Le jardin
Le jardin, dont le nom du créateur n’est pas connu, comprend au nord-ouest, une partie en terrasse destinée aux cultures, au sud-est, un parc paysager planté d’essences locales et exotiques et un jardin d’agrément autour de la villa, avec, du côté ouest, une cascade artificielle constituée de vrais et faux rochers, se déversant dans un bassin.
Château de l’Ermitage. Le jardin agrémenté d’une cascade surplombant la piscine.
En partie basse de la propriété, tout près du mur de clôture, est construit un belvédère en forme de pavillon avec deux colonnes torses en terre cuite. L’entrée, au sud, est soulignée par un portail monumental en demi-lune, encadré par deux conciergeries, axé sur un escalier symétrique. De là, s’étend une avenue sinueuse jusqu’aux limites nord de la propriété, en desservant au passage la villa puis, un peu plus haut, une remise avec pigeonnier, en retrait du côté est.

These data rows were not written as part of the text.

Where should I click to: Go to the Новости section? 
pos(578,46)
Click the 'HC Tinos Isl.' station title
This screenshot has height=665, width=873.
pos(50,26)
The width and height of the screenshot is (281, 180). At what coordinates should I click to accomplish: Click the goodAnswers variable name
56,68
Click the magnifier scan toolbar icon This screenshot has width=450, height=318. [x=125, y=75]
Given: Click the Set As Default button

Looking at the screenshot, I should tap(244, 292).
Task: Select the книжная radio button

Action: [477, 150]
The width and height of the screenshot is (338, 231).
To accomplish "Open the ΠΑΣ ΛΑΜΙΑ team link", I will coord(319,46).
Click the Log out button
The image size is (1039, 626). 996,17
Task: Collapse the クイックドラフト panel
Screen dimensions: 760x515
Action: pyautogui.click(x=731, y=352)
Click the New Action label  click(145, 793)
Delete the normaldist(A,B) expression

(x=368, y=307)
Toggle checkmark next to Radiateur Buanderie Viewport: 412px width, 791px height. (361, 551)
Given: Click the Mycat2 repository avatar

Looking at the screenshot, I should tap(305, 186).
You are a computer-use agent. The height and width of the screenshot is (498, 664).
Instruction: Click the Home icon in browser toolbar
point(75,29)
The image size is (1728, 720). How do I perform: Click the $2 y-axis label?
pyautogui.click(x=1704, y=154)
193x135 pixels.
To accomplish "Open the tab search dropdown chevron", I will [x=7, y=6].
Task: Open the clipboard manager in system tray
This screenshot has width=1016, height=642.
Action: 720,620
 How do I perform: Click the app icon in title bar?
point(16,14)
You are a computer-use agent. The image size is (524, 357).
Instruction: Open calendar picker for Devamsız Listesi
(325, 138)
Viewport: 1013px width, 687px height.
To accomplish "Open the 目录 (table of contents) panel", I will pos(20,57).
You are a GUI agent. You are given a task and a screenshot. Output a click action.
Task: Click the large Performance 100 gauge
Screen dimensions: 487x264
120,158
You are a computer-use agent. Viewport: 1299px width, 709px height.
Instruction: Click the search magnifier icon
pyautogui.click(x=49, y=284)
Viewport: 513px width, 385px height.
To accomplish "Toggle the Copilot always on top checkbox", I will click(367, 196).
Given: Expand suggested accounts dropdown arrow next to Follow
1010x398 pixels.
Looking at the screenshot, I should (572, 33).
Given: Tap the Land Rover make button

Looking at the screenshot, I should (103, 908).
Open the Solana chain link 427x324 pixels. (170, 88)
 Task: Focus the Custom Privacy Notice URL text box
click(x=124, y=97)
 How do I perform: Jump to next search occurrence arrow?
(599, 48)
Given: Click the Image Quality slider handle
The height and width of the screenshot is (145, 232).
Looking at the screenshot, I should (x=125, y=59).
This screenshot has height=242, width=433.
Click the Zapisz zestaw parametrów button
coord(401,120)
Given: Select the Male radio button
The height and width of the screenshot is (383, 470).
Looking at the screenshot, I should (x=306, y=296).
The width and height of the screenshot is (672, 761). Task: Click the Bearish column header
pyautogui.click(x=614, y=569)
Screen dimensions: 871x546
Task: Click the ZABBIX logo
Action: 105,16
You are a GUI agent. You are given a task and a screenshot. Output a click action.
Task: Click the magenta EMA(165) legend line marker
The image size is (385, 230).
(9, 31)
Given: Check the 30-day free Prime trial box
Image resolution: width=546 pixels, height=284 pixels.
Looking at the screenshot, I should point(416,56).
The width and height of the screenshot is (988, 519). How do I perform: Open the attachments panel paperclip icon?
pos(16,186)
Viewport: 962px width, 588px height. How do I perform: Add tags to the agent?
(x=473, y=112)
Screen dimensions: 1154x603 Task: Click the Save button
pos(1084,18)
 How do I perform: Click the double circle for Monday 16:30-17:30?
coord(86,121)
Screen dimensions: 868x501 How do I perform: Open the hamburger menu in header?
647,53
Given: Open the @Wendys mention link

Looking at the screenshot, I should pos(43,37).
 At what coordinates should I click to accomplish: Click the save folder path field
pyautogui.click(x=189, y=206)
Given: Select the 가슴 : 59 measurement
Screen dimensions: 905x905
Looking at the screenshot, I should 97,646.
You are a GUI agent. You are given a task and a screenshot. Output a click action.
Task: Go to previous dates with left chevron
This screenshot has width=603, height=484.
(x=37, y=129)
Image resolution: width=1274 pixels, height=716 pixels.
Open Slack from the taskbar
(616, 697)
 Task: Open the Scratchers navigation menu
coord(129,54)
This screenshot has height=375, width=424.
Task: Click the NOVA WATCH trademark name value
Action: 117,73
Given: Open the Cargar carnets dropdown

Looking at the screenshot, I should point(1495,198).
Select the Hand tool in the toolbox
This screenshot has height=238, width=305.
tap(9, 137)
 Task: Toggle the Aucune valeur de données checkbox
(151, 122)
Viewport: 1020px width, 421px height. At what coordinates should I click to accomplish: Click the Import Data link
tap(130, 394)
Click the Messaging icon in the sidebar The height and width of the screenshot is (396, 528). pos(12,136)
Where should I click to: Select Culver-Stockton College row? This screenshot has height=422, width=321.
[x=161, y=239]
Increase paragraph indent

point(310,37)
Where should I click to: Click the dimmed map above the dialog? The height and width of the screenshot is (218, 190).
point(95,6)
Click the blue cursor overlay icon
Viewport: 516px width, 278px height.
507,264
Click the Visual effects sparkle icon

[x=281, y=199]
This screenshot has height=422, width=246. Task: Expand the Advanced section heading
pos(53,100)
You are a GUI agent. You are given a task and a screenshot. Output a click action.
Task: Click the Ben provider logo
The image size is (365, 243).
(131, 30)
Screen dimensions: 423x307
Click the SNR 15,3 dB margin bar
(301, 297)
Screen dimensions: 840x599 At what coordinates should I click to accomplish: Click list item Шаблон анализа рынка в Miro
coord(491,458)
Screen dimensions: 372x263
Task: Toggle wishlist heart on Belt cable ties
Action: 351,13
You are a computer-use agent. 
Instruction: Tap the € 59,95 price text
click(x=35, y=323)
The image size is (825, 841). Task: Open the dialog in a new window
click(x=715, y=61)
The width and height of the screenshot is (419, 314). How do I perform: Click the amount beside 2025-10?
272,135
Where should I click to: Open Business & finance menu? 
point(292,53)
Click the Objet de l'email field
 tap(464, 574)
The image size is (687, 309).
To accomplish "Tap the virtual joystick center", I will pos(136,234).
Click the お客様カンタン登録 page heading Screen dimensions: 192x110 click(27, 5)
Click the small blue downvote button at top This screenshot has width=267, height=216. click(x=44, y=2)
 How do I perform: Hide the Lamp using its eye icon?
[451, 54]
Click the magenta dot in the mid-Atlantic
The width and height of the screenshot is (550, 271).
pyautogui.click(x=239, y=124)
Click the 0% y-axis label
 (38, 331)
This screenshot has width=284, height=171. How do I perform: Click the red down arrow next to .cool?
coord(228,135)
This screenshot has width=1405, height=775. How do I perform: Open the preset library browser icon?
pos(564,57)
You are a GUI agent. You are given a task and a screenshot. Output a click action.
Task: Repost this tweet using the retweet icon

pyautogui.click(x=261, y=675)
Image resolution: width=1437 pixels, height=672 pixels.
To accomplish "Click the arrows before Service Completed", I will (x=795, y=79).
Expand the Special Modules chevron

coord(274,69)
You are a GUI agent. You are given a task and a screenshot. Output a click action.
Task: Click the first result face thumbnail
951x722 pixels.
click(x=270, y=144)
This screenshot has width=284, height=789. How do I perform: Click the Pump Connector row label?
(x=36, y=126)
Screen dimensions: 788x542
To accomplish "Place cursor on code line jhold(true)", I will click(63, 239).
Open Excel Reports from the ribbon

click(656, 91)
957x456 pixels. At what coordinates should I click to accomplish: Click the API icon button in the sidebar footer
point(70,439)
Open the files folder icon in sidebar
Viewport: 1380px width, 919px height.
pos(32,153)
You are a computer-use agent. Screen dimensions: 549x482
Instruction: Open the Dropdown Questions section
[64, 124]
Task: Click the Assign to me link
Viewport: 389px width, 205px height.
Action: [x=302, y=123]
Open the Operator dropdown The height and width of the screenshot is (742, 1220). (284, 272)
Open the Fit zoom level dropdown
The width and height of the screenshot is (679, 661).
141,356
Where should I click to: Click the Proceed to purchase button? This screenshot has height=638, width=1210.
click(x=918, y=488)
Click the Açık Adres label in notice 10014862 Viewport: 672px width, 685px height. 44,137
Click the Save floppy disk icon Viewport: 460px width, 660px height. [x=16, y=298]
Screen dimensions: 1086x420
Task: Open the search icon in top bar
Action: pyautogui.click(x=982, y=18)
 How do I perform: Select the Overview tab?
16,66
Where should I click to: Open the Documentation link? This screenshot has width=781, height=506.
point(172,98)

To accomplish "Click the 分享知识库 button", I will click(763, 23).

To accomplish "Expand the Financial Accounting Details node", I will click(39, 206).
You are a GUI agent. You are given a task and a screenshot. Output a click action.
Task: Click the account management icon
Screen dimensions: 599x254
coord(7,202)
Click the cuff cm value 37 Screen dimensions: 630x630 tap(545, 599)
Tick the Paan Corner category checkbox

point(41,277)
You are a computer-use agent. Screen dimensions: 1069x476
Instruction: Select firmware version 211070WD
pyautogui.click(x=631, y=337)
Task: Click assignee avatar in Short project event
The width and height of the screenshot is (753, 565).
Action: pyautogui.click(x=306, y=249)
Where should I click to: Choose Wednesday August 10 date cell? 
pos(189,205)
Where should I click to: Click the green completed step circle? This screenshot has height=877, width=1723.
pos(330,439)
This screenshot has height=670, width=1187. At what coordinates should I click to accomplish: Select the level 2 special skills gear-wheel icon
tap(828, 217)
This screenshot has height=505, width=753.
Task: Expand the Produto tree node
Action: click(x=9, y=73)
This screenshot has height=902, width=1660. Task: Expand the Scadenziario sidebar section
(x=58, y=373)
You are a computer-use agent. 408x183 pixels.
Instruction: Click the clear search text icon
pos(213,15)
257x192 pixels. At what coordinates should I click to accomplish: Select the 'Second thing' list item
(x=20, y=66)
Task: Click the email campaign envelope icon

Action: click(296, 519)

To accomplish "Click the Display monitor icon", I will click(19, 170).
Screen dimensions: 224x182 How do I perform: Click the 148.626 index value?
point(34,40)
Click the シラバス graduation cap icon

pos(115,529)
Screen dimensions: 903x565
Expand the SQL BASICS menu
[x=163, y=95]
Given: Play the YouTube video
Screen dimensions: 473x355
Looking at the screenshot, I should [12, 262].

L’intervention de Russel Page, en 1961, porte essentiellement sur le réaménagement du jardin d’agrément. Une pelouse, ponctuée de gros massifs de cycas soulignés de parterres de pélargoniums roses, est créée dans le prolongement de la nouvelle villa. Pour cette composition, Page dit s’être inspiré des jardins japonais. Une piscine en forme de haricot, alimentée à partir de l’ancien bassin au moyen d’un pas, est construite à l’ouest, en contrebas de la cascade. La composition est enrichie par une sculpture en bronze, représentant une jeune fille en train de se mirer dans l’eau, assise délicatement sur la margelle.

Tout près, Page construit un bassin en rocaille orné de nénuphars et, dans la partie sud, un petit étang avec une île artificielle accessible par un pont japonais. Le jardin d’agrément est prolongé à l’ouest par une terrasse-promenade bordée d’un mur ajouré, en éléments de terre cuite, surmonté des statues qui couronnaient jadis l’ancienne villa.
Château de l’Ermitage. Mare située dans le parc, au nord de la villa.

Dans la partie nord, ouest et sud du parc paysager, sont créées plusieurs mares artificielles.